La Bundeswehr est  actuellement composée d’un effectif de 180 000 soldats. L’ancienne ministre de la Défense du gouvernement Merkel, Annegret Kramp-Karrenbauer, avait planifié d’augmenter le nombre des soldats à 203 000 d’ici 2031. Cette remise à niveau des effectifs est d’autant plus nécessaire que, en 2022, la Bundeswehr est loin de constituer une armée fiable : selon les déclarations de la commissaire militaire, le chiffre officiel de 183 000 soldats n’aurait pas de rapport avec la réalité des effectifs d’une armée au sein de laquelle des milliers de postes sont vacants.

Ces “soldats fictifs” ne sont pas le seul problème de l’armée allemande. Selon le dernier rapport sur l’état de préparation opérationnelle du matériel, la situation des équipements militaires de l’armée est alarmante, pour ne pas dire déplorable. Dans la marine, on se demande ouvertement si suffisamment de navires peuvent encore être mis à disposition pour accomplir les opérations exigées d’elle. Et pour cause : le rapport indique que « moins de 30% des systèmes d’armes principaux flottants sont pleinement opérationnels ». Ces dysfonctionnements touchent également l’armée de l’air : si l’avion A400M a fait ses preuves lors de l’opération organisée pour l’évacuation de Kaboul à l’été 2021, seuls 10 des 30 appareils de l’armée allemande étaient “prêts à l’emploi” entre mai et octobre 2021. Le problème est identique pour les avions de chasse, dont un grand nombre se trouvaient en réparation ou mobilisés pour pallier l’absence d’autres avions eux-mêmes envoyés en réparation.

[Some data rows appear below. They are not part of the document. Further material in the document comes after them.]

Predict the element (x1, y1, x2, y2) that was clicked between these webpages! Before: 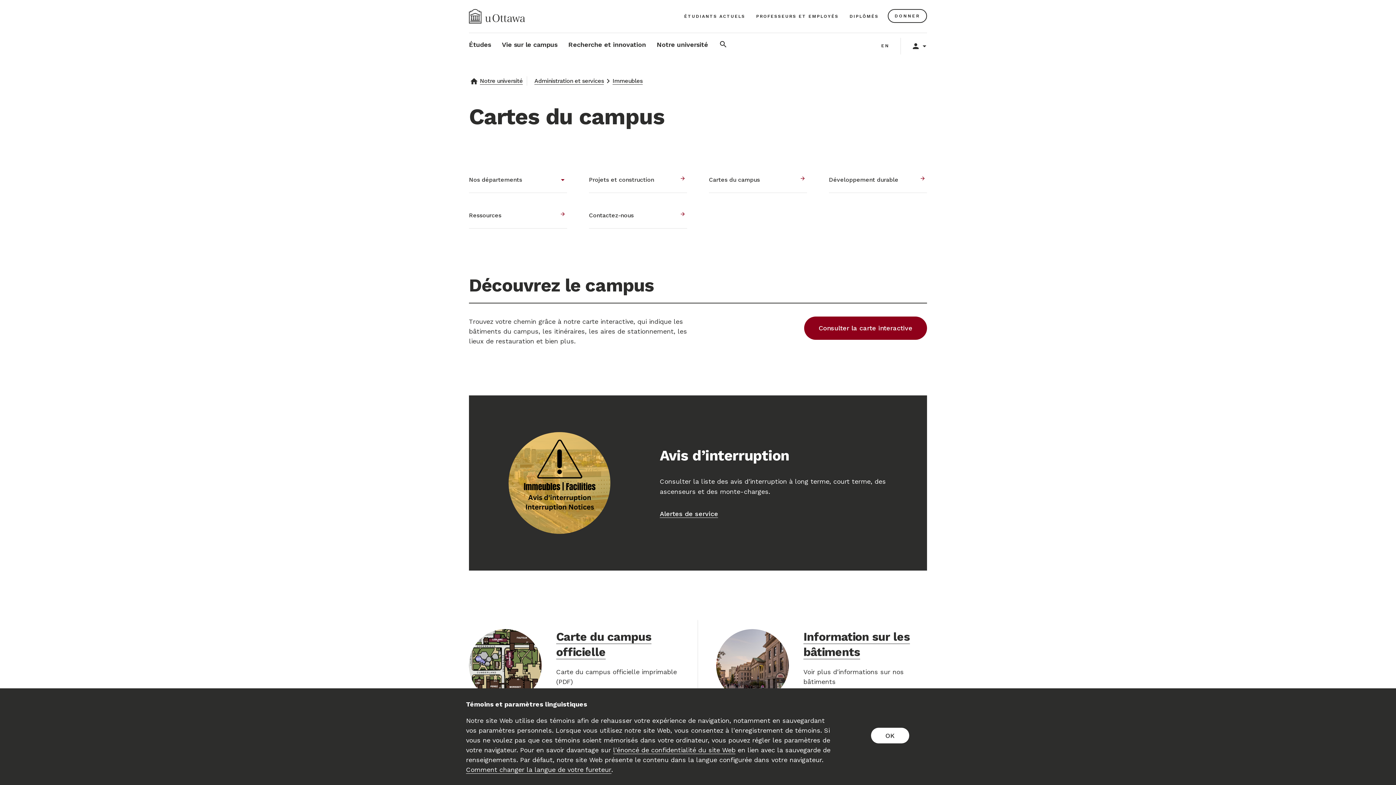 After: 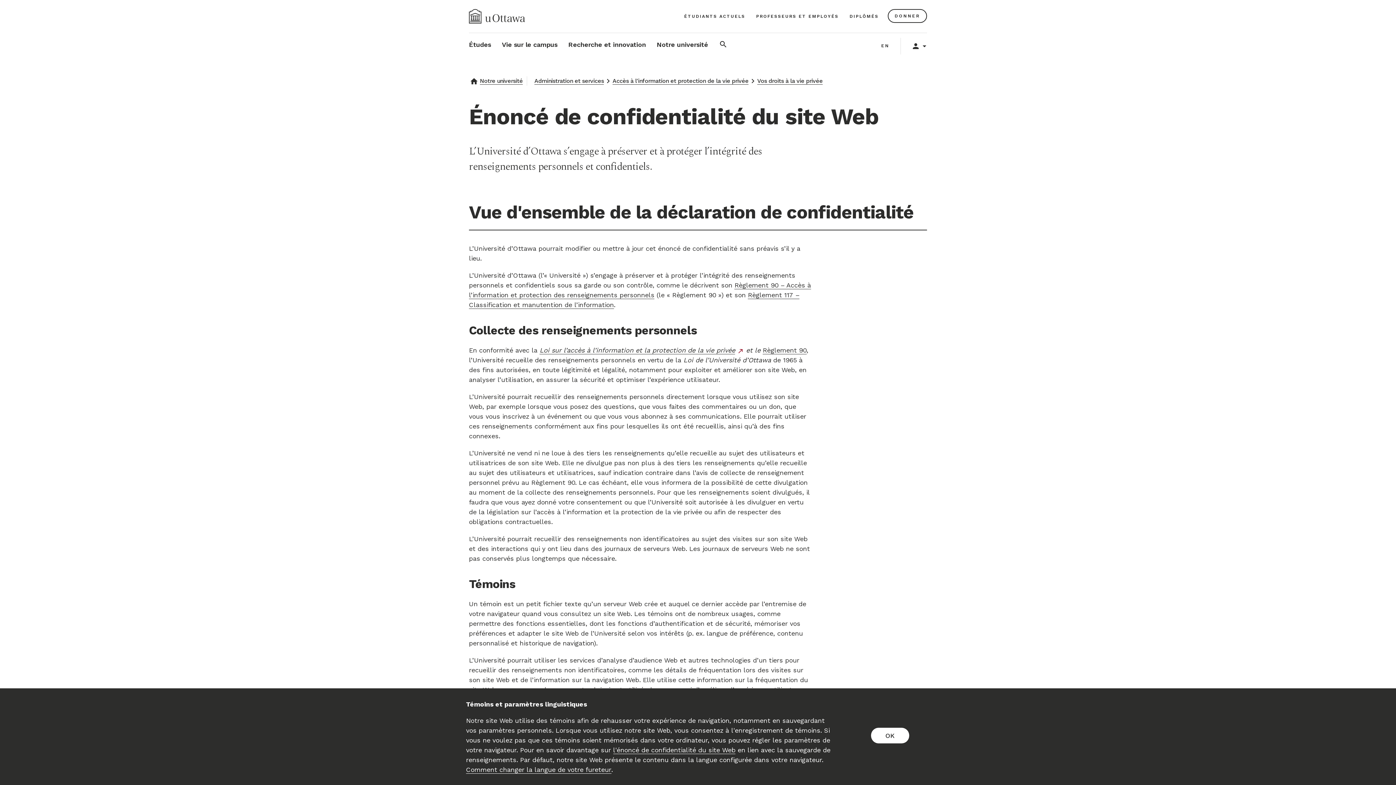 Action: label: l'énoncé de confidentialité du site Web bbox: (613, 745, 735, 755)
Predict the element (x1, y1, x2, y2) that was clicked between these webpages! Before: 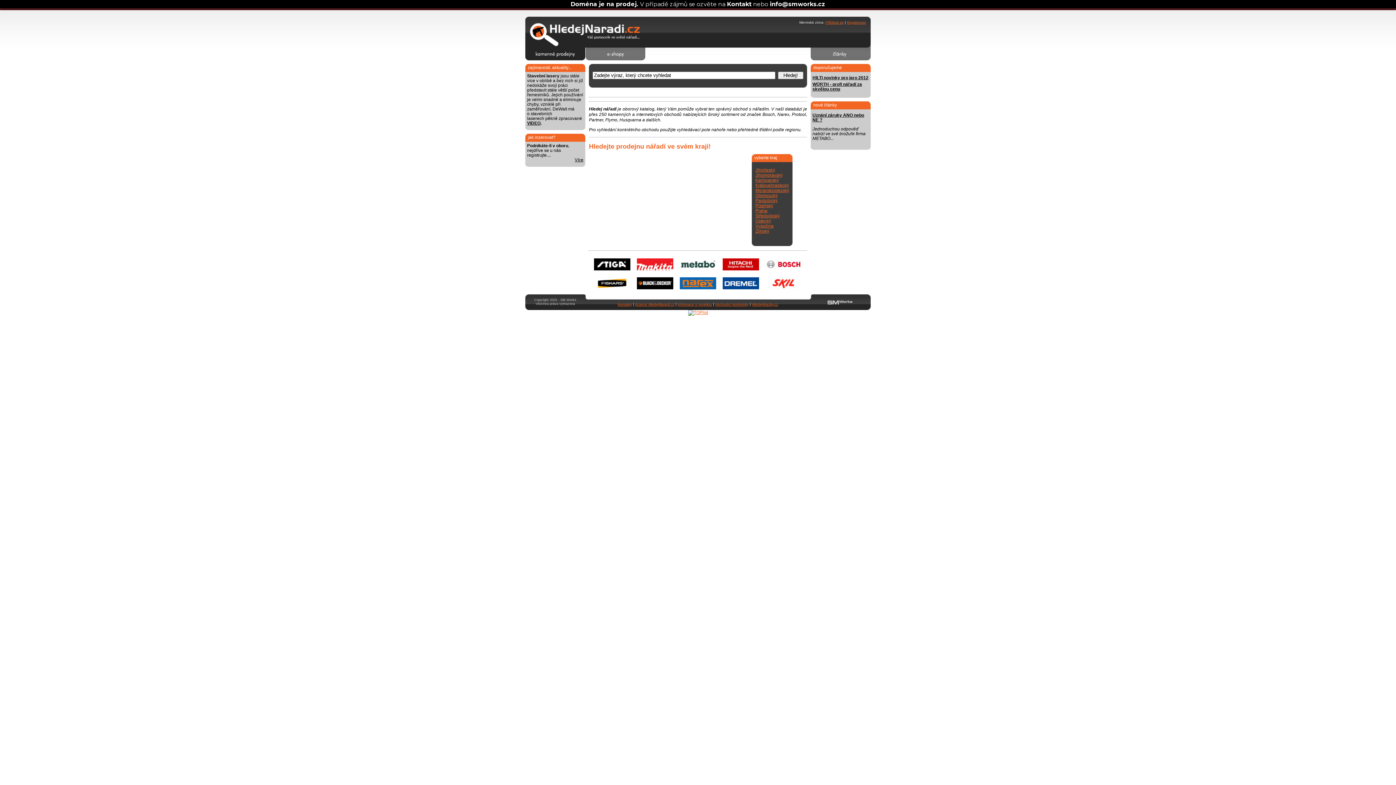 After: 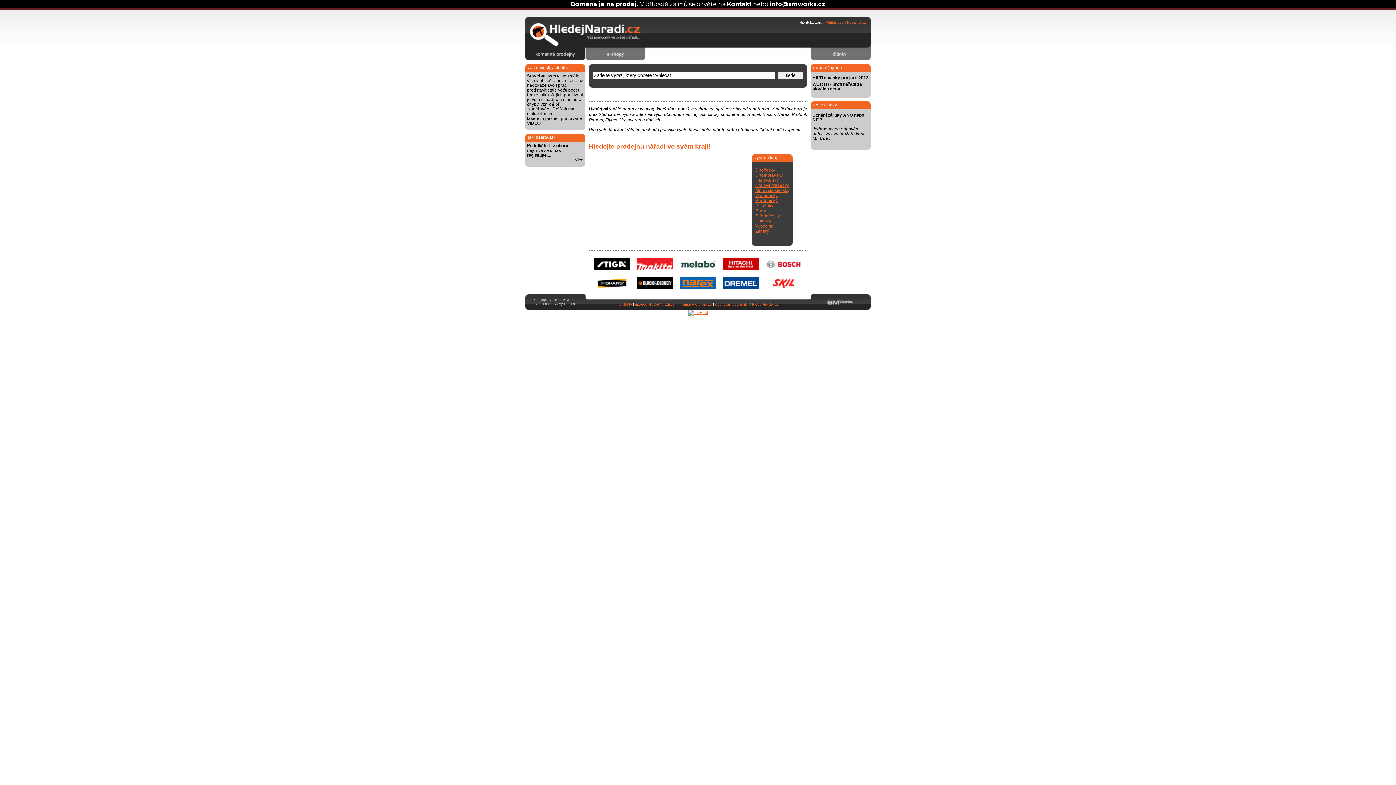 Action: bbox: (727, 0, 751, 7) label: Kontakt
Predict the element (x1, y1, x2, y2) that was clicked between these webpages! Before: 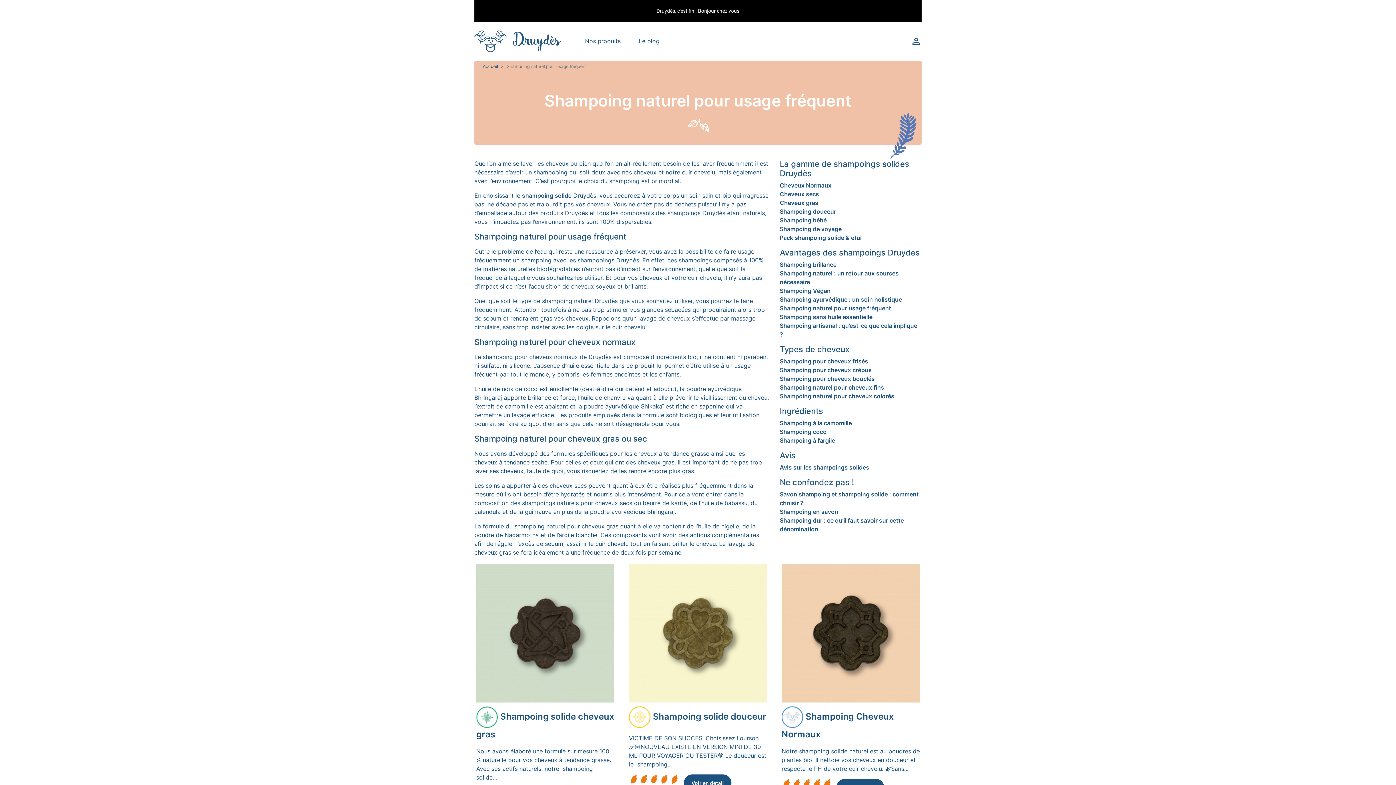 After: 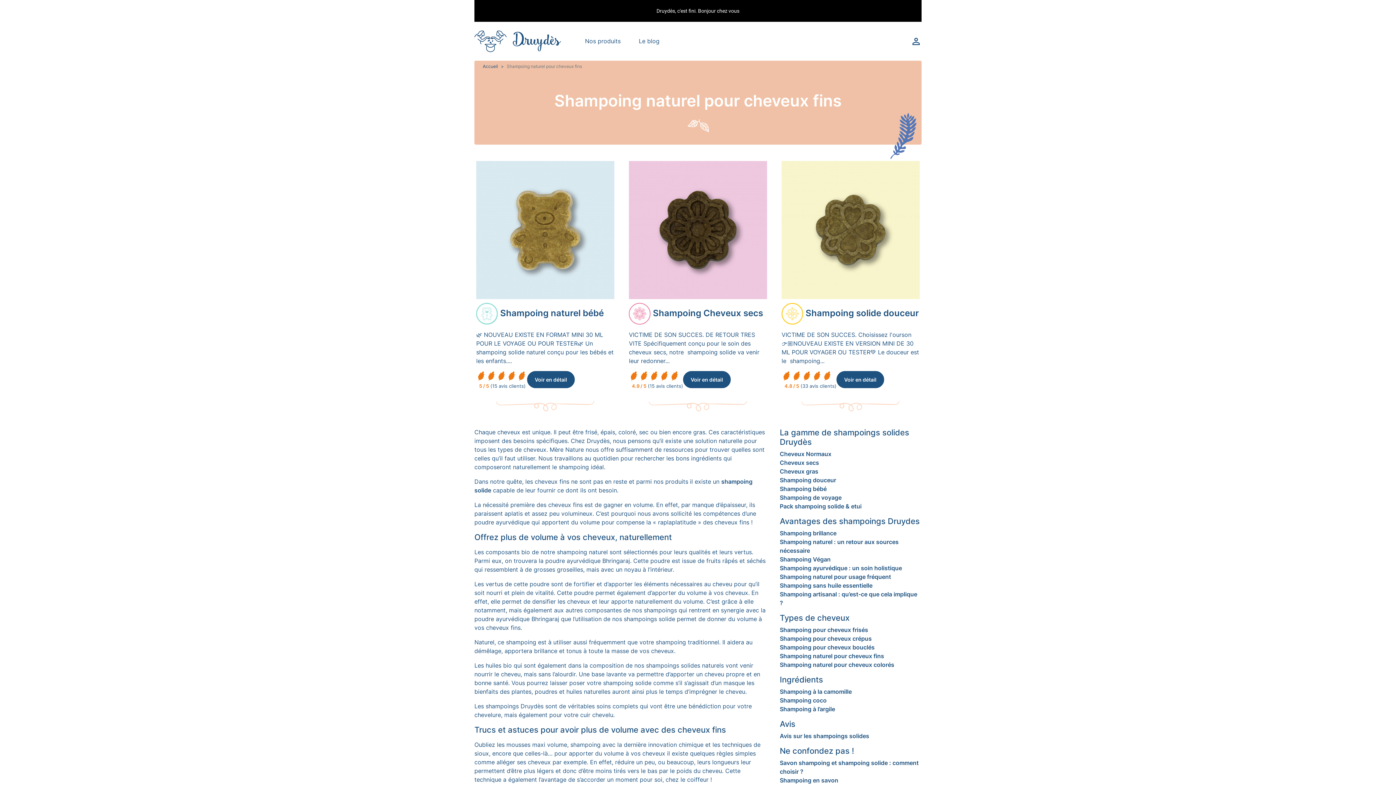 Action: label: Shampoing naturel pour cheveux fins bbox: (780, 384, 884, 391)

De même, seuls 40% des hélicoptères de la Bundeswehr sont opérationnels. Un taux alarmant, mais dont le ministère de la Défense se réjouit : il pensait qu’il serait plus bas. Dans le cas de l’hélicoptère de combat Tiger, la Bundeswehr et l’industrie ne peuvent par exemple pas suivre les besoins de l’armée, et il faudra quatre ans pour que plus de machines qu’aujourd’hui soient prêtes à l’emploi. L’armée de terre est confrontée à des problèmes similaires avec son matériel de guerre : sur les 350 véhicules de combat d’infanterie Puma, entrés en production en 2015, seuls 40 sont considérés comme « aptes à la guerre“.

Dans ces conditions, le constat est sans appel : à ce niveau de défaut, la Bundeswehr ne serait pas aujourd’hui en mesure de satisfaire aux besoins de l’OTAN si l’un de ses membres devait lui demander son aide.

Une restructuration trop lente depuis 2014

L’annexion de la Crimée par la Russie en 2014 avait été considérée à l’époque comme l’occasion de lancer une restructuration majeure de la Bundeswehr. Face à l’agression russe, il était déjà devenu évident que l’armée devait de nouveau devenir capable de défendre son pays et de répondre aux besoins éventuels de l’OTAN.

La ministre de la Défense de l’époque et actuelle présidente de la Commission européenne, Ursula von der Leyen, avait annoncé un « renversement de tendance » dans tous les domaines de la Bundeswehr : son budget, son équipement et son personnel. Avant cette première prise de conscience, la Bundeswehr s’était transformée en armée purement opérationnelle, avec des soldats déployés en Afghanistan, dans les Balkans, en Jordanie, au Mali et ailleurs. Mais il est évident que personne ne voulait croire à l’époque à l’éventualité prochaine d’une guerre en Europe.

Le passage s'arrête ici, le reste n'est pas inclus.